I have a coworker in his early 60s that shared they have $40m and yet he continues to grind it out. To me that was crazy, but it’s what he wants to do.

we are well past $10m, and blessed to be involved in AI. It’s hard to stop when the money is so good, even though I have long passed my FIRE goals. I hope for a downturn sometimes, if only to give me a push.

as good as we are doing, we have friends that are even more fortunate. It’s work to keep perspective.

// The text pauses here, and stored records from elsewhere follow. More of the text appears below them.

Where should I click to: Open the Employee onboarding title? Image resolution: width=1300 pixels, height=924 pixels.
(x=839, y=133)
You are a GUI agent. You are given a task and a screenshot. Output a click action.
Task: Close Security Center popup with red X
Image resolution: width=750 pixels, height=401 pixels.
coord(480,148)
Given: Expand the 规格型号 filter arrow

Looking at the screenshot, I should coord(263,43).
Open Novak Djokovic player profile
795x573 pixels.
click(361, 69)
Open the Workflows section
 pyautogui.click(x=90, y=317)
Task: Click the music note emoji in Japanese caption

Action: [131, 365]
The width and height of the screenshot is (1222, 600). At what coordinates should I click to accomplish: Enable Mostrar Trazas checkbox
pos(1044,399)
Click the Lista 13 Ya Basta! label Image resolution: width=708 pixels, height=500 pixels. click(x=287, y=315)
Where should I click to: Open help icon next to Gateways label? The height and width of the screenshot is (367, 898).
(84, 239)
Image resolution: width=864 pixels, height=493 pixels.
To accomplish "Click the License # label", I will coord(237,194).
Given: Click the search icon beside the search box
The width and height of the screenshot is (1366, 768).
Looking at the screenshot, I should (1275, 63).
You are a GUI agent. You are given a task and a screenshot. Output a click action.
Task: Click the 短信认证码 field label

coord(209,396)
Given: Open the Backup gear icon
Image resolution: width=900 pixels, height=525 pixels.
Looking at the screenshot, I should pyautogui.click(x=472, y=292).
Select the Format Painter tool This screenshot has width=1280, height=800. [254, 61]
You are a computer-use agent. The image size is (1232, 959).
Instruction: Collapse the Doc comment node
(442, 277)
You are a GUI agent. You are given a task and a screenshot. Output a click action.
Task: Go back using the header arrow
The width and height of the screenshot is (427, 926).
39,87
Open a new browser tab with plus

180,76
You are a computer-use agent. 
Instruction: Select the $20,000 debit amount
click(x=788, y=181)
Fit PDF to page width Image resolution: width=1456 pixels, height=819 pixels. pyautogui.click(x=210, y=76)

i think the solution is moving. We are in the Bay Area and while it’s been a great place to live the endless competition and workaholic tendencies are not conducive to a FIRE mindset. It’s a great place to gain FI, not so great to enjoy RE.

FarLess
FarLess
1 month ago
Reply to  Dan

Sometimes I think the only people that read this blog are the top .01%, or those that pretend to be. I’m thankful for this blog because it pushed me to save and invest, so my families finances are in the top 10%. Nowhere near the levels of most of this blog’s readers. Only if I had made a couple clicks of the mouse differently 5 years ago and invested more in Carvana, NVDA and Tesla I’d be in the same echelon. My wife and I plan to retire early, by selling our big city home and moving to a lower cost of living place. We never really developed deep roots in the city and both came from humble beginnings. We have an only child, so we don’t have to split up visiting and ideally move close to where she settles down later in life. I really want to garden, exercise more and have a few dogs to take care of.. live a simple existence. Don’t need $10 million for that.